The U.N.-led negotiations to reunite the divided island takes another hit after a recent standoff between Turkey and Greek Cyprus, with the latter saying that talks cannot resume while Ankara blocks energy exploration off its coast.
Greek Cyprus is embroiled in a standoff with Turkish warships blocking an Italian drillship from exploring for gas in the island’s politically sensitive waters.
President Nicos Anastasiades, the Greek Cypriot leader, met U.N. special representative Elizabeth Spehar in Nicosia to raise the issue and discuss next steps after the peace talks collapsed in Switzerland last summer.

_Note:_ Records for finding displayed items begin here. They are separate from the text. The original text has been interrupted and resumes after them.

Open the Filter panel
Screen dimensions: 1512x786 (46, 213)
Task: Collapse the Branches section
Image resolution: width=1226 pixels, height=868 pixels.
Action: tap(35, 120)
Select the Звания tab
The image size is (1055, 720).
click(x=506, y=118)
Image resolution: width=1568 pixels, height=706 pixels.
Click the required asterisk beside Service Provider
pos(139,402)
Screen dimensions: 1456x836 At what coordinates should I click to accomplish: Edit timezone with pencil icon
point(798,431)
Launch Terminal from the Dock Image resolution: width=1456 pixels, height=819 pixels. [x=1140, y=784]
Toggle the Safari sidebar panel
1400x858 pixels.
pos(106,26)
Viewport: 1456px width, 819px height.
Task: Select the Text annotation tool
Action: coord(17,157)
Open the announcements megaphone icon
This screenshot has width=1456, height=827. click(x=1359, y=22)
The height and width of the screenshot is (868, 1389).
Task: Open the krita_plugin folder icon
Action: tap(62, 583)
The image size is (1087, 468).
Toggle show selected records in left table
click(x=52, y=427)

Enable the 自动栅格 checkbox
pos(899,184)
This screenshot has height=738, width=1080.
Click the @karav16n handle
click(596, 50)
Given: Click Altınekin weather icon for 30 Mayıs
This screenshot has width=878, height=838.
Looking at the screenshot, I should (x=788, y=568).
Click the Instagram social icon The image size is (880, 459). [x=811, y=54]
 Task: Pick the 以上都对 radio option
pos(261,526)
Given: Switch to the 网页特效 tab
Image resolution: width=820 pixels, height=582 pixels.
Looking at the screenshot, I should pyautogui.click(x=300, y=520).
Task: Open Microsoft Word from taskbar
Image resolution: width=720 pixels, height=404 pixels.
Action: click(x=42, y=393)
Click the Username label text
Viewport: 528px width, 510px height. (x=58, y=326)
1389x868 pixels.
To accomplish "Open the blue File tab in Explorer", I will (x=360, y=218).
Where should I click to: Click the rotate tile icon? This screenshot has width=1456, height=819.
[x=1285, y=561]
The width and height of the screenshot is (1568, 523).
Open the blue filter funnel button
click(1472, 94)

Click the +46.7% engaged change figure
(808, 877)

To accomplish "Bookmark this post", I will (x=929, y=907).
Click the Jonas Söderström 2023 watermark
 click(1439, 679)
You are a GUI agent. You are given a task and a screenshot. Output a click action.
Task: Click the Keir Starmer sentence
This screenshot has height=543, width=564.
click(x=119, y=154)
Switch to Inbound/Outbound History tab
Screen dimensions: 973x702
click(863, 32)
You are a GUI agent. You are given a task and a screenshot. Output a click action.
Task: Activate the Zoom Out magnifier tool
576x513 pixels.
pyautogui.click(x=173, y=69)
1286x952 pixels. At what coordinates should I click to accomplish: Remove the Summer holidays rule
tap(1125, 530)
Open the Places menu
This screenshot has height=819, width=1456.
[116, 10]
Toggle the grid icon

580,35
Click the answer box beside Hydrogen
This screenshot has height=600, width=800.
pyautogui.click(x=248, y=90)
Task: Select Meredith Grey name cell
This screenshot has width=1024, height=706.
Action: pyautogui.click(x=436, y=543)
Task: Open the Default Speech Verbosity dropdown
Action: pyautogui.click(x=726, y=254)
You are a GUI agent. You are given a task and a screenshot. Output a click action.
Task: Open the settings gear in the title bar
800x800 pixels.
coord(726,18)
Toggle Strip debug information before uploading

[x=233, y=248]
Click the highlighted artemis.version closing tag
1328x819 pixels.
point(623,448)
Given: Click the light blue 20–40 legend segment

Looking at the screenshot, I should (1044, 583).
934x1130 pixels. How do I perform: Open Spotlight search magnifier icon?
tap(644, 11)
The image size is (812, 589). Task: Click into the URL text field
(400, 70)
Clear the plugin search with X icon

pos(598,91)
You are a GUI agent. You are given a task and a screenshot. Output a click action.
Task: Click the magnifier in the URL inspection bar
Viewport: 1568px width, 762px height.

“The president again conveyed, that depending on developments, he is ready to take more concrete initiatives provided we are not experiencing such behavior in the republic’s exclusive economic zone,” government spokesman Nicos Christodoulides told reporters.
“You can not hold negotiations and at the same time have such movements in the EEZ,” he added.
Ms. Spehar said that Mr. Anastasiades “expressed his concerns with respect to what is happening with the hydrocarbons issue. These are concerns that we understand and which we are conveying to New York.”
Turkey’s President Recep Tayyip Erdogan has warned foreign energy companies not to “overstep the mark” in the eastern Mediterranean after Turkish warships blocked the Italian drilling vessel.
The standoff over exploiting energy resources in the region risks further complicating stalled efforts to reunify Cyprus.
Italy’s energy giant ENI said its ship had been ordered to stop by Turkish ships last week over “military activities in the destination area” as it was on course to start exploring in block 3 of Cyprus’s EEZ.
Nicosia said Wednesday that it is counting on behind-the-scenes EU diplomacy to end the standoff with Turkey.
Cyprus, a member of the European Union, has been divided since 1974 when Turkish troops intervened and deployed in the northern third of the island in response to a Greek military junta-sponsored coup.
While the Greek-majority Republic of Cyprus is internationally recognized, the Turkish Republic of Northern Cyprus is recognized only by Ankara.
Turkey and Greek Cyprus have long argued over the eastern Mediterranean, and Ankara has been stringent in defending the claims of Turkish Cypriots for a share of energy resources.
Greek Cyprus expects more exploratory drills, with U.S. giant ExxonMobil also planning two drills in the second half of 2018.